CC BY
33THz-I-12
Cavity Assisted High-Resolution THz Spectroscopy
Francis Hindle1, Coralie Elmaleh1, Marc Fourmentin1, Fabien Simon2, Anastasiia Pienkina1, Robin Bocquet1, Arnaud Cuisset1, and Gaël Mouret1
1Laboratoire de Physico-Chimie de l'Atmosphère, Université du Littoral-Côte d'Opale, 189 A Ave. Maurice
Schumann 59140 Dunkerque, France 2SATT-Nord, 25, Avenue Charles Saint-Venant - 59800 Lille, France
francis.hindle@univ-littoral.fr
The development of cavity-based techniques in the IR has proved to be a particularly successful approach to increase spectrometer sensitivity using a high finesse cavity. Unfortunately, the construction of similar cavities operating at THz frequencies is not possible due to the lack of high-reflectivity spherical mirrors. To overcome this limitation, we have developed a cavity using a low loss corrugated waveguide and photonic mirrors. The cavity modes have been measured around 600 GHz using a standard frequency multiplier source yielding a finesse of around 3500. Under these conditions we expect an equivalent gas interaction length of around 1 km for a table-top setup. Currently typical THz spectrometer setups use path lengths limited to around 2 m of a standard cells and up to around 100 m for a multiple pass cells.

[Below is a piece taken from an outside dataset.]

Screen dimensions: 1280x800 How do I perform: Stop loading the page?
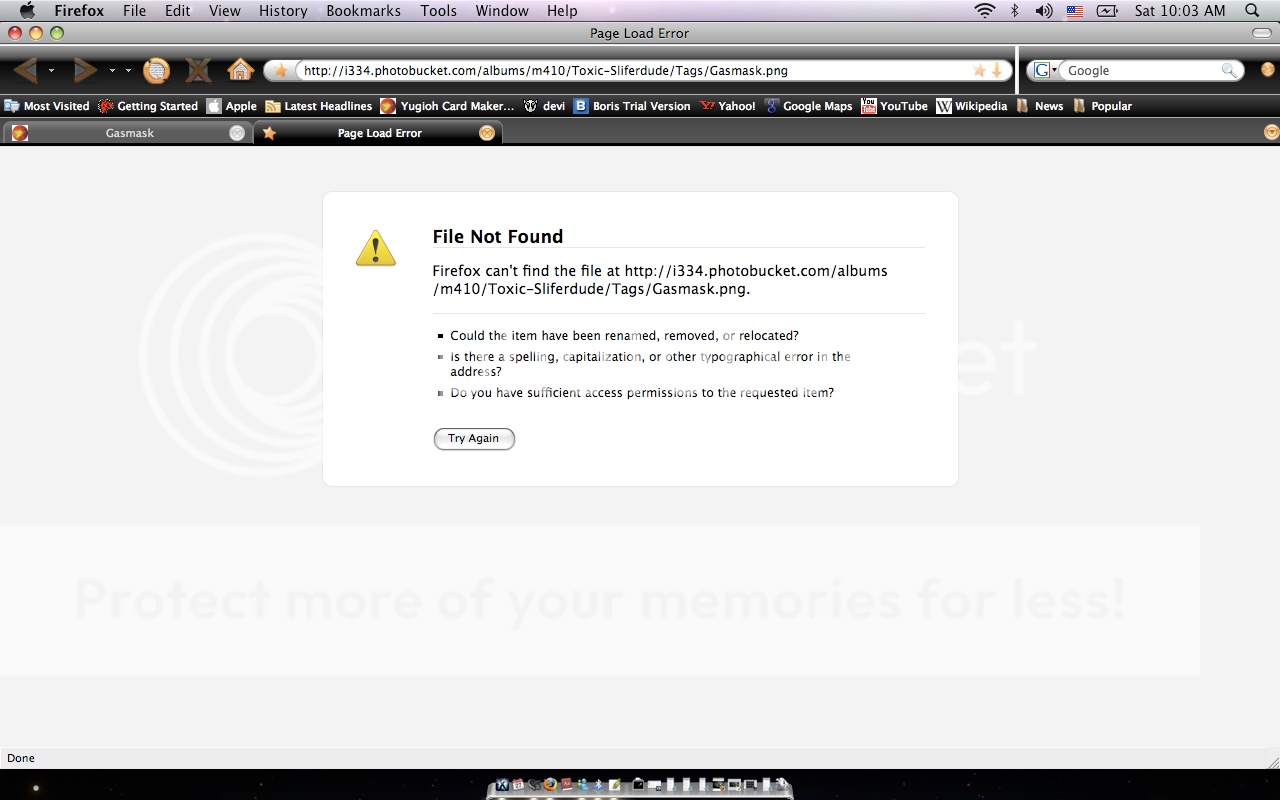[198, 70]
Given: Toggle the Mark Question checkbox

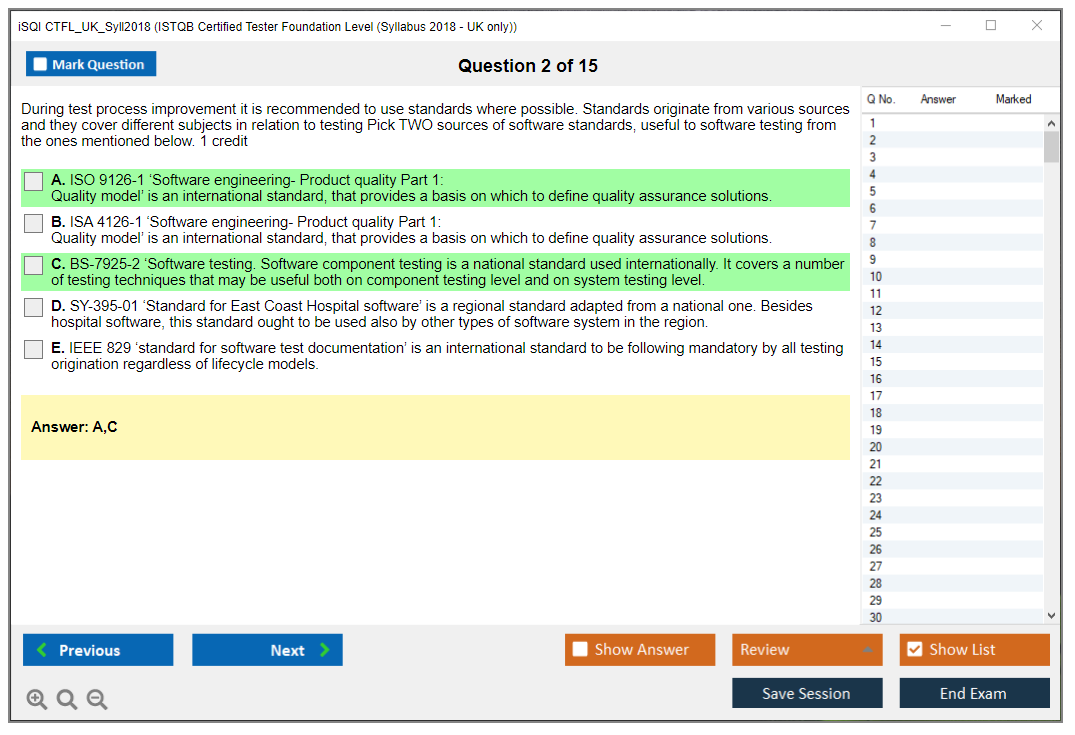Looking at the screenshot, I should 41,64.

We have constructed a cavity assisted THz spectrometer for sensitive high-resolution spectroscopy using this cavity. The mirrors are mounted on piezo-electric actuators so the overall cavity length can be finely adjusted and locked to the THz frequency of the source. The THz frequency and cavity mode are simultaneously sweep across the region of interest and a molecular signal recorded. Two different signals can be employed. The first uses a frequency modulation (FM) and is sensitive to the amplitude and cavity finesse including any molecular absorption. Alternatively, the photon residency time can also be measured after the source is removed. In this case the additional losses caused by the presence of a molecular transition can be evaluated providing a quantitative measurement of the absorption coefficient. Line strengths as weak as 10-27 cm-1/(molecule/cm2) have been measured using this instrument.